La forte devozione dei sardi a Efis Martiri

La devozione verso Sant’Efisio, si sa, è assai diffusa non solo a Cagliari ma in tutta l’isola. Anche quest’anno, purtroppo, il prolungamento dell’emergenza sanitaria ha comportato una drastica revisione della processione votiva che dal 1657 investe le strade cittadine attraverso il tradizionale cammino di fede che da Cagliari giunge fino a Nora. Lungo questo percorso sono tanti i luoghi di culto legati alla figura del santo guerriero che, secondo la tradizione, liberò la Sardegna dalla temibile Peste Barocca che si consumò sotto il regno di Filippo IV di Spagna. Molti di questi luoghi si trovano a Cagliari e uno in particolare – il cosiddetto “carcere di Sant’Efisio” – è legato alla sua prigionia.

Secondo la “Passio Sancti Ephisii”, infatti, il santo fu imprigionato a Cagliari all’interno di una grotta ipogeica nel cuore del quartiere Stampace, in seguito alla sua conversione al cristianesimo: qui fu torturato per poi essere trasferito a Nora, dove fu decapitato il 15 Gennaio del 303 d.C.

Questo luogo è stato identificato nel XVII secolo come la cavità – oggi situata a nove metri sotto il livello stradale – accessibile attraverso una ripida scalinata che ha il suo ingresso dal civico 34 di via Sant’Efisio ed è per questo ribattezzata dai fedeli come “carcere di Sant’Efisio”. L’epigrafe che campeggia sopra il piccolo accesso all’ipogeo contrassegna questo luogo come sacro, connotandolo per la sua importanza che sembra andare ben oltre la semplice fede popolare. L’ambiente sotterraneo, scavato interamente nella roccia calcarea, ha pianta quadrangolare e dimensioni irregolari. Al suo interno lo spazio è articolato attorno a due pilastri risparmiati in fase di scavo, al centro dell’aula; sulla parete orientale, addossato a una piccola abside, vi è un altare in marmo circondato da “azulejos” risalenti al XVII secolo, ancora in ottimo stato di conservazione. Utilizzato già in epoca tardo-punica, l’ipogeo ebbe diverse funzioni, tra le quali, tuttavia, è stata esclusa quella di cisterna, data la forma del vano interno nonché la totale assenza di malte impermeabilizzanti stese sulle pareti.

L’archeologo Antonio Taramelli, tra i primi a condurre gli scavi nel sito, ritenne, piuttosto, che fosse stato destinato al culto della dea Iside, basandosi sull’individuazione di un pozzo scavato nel pavimento, che avrebbe contenuto le acque mistiche del Nilo, propiziatorie ai riti d’iniziazione. L’effettiva antichità del luogo fu inoltre confermata dal ritrovamento di alcune monete datate tra l’epoca tardo-punica e il I secolo d.C. Altri studiosi sostengono un utilizzo come deposito per la conservazione di materiale di cava, successivo, forse a quello cultuale. Difficile poter dire se quelle pareti abbiano in qualche modo ospitato una prima comunità cristiana, divenendo in seguito prigione per i fedeli e quindi anche per Sant’Efisio. Quando poi, nel XVII secolo, si accese l’interesse per la ricerca delle reliquie di santi e martiri locali, alcuni membri dell’Arciconfraternita del Gonfalone chiesero alle autorità religiose di poter indagare l’ipogeo per ritrovare le spoglie di altri martiri.

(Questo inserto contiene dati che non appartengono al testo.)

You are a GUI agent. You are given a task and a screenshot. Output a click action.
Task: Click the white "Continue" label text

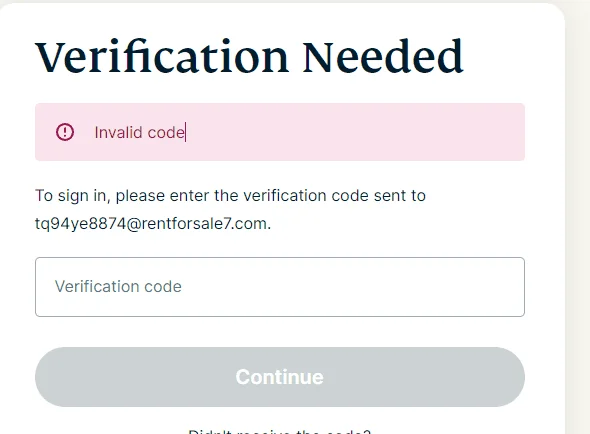280,377
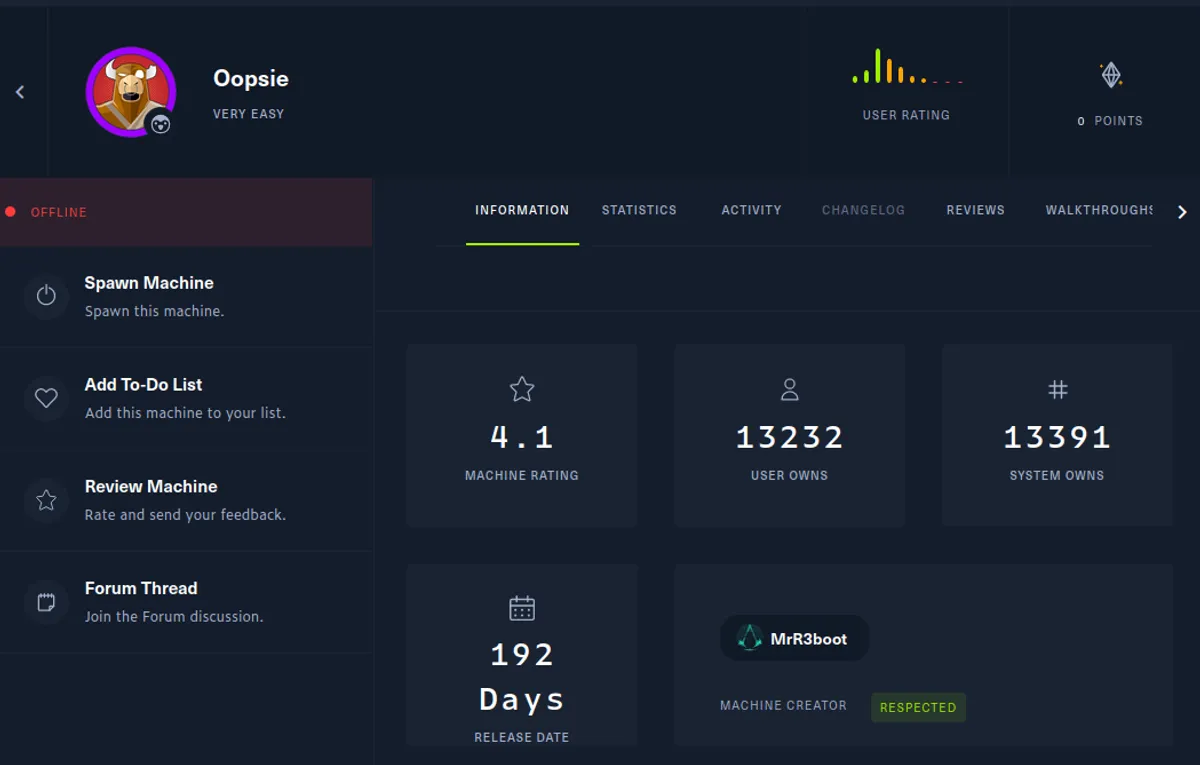The width and height of the screenshot is (1200, 765).
Task: Expand hidden tabs using the right chevron
Action: tap(1182, 212)
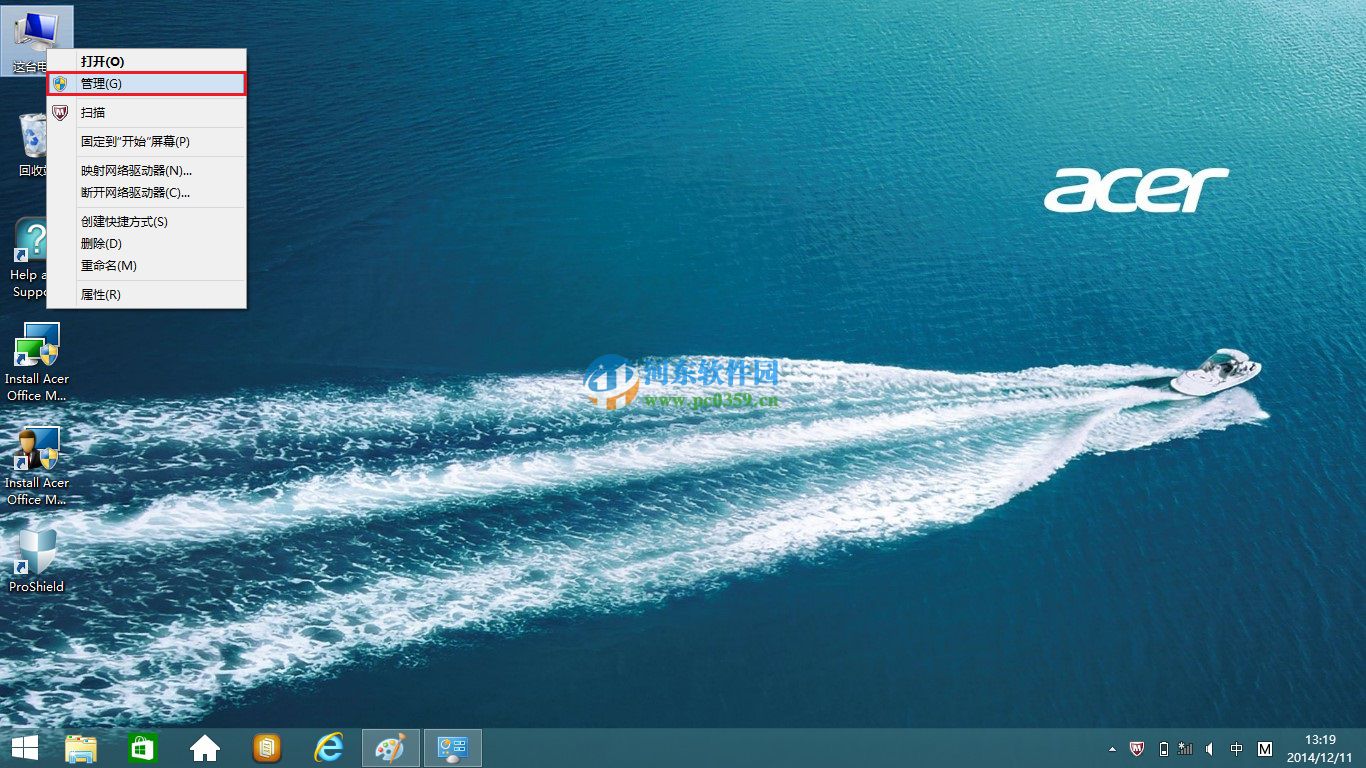This screenshot has height=768, width=1366.
Task: Open the volume slider from the speaker icon
Action: (1208, 749)
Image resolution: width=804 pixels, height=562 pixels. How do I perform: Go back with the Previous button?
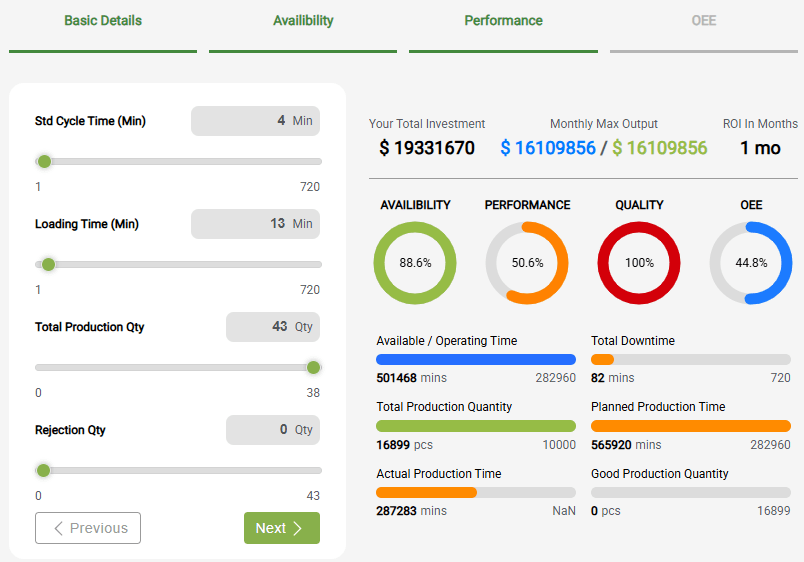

Nel 1616 fu rinvenuta una sepoltura scavata nel pavimento di terra battuta appartenente al martire Edizio, soldato al seguito di Sant’Efisio. Ancora oggi, a distanza di oltre quattrocento anni, il carcere di Sant’Efisio rimane uno tra i luoghi più affascinanti e misteriosi di Cagliari, capace di raccontare una storia di fede nonché un legame profondo tra un martire e la sua città.